I remember reaching a breaking point. I went to the maternity before I was even referred by my GP because I couldn’t take the pain and constant vomiting anymore. I found the staff also dismissive, telling me I should expect some nausea and that it was normal. I tried telling them “YES, I know some nausea is to be expected, but this is out of control now!” to no avail.  They didn’t offer me IV fluids for dehydration, take a urine sample or anything! I basically received an eye-roll, some anti-nausea medication and was sent on my way. I felt incredibly dejected because I knew back in the United States I would have received what I considered better treatment. My husband and I felt lost because we did what we thought would be the most helpful, see a physician. We had no clue what to do when the doctor essentially turned us away and told me to deal with it.

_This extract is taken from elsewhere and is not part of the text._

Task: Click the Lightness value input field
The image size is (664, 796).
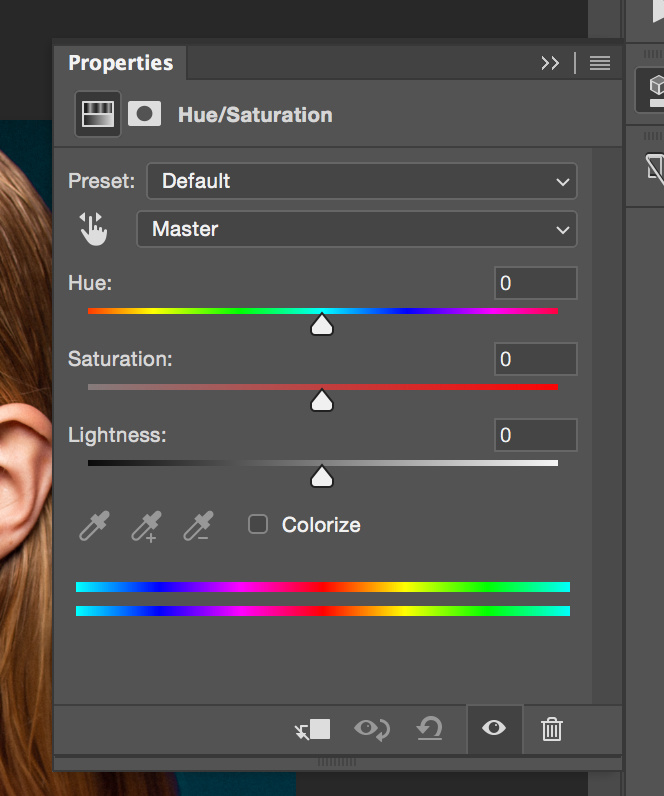Action: (x=535, y=435)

Some women experiencing severe vomiting will become dehydrated and require IV fluids.

Some women experiencing severe vomiting will become dehydrated and require IV fluids.

I went another three months experiencing the extreme nausea and vomiting without the medication doing much at all. On my worst days I would be vomiting 10-20 times even when there was literally nothing to come up. I started having acupuncture treatments, which I found very helpful and even relaxing. I remember my husband having to drive me to every appointment because I couldn’t make the 25 minute journey without getting sick. I used to go everywhere with a sick bag. The only things that really helped put a stop to the all-day sickness was time and an herbal remedy that was recommended by a family friend. The herbal remedy was what allowed me to eat more than a few bites of food and keep it down!

Half of my pregnancy was spent flooded with worry and anxiety. Is my baby getting enough nutrition from me? What if this lasts the entire pregnancy?  I felt awful because I had spent two years trying to conceive and then when I did, I regretted it because I was so damn miserable. My mental health tanked as I watched other women enjoying their pregnancies while I sat in a river of tears feeling disconnected from my pregnancy and wishing it were over. The isolation of being at home all day, every day started to wear on me and I felt like a horrible mother because I wasn’t able to be present for my son who was seven at the time. Those were my worst days.

I did make it to the end of my pregnancy. I was eventually able to eat more and nourish my body in the way that it needed. My daughter was born on the 13th of January during the only snow storm of that year. I was so incredibly grateful to meet her and have a positive birth experience with the support of a birth doula and my husband by my side. Although my pregnancy was far more difficult than I could have anticipated, it was worth it to snuggle my baby and become a mom again.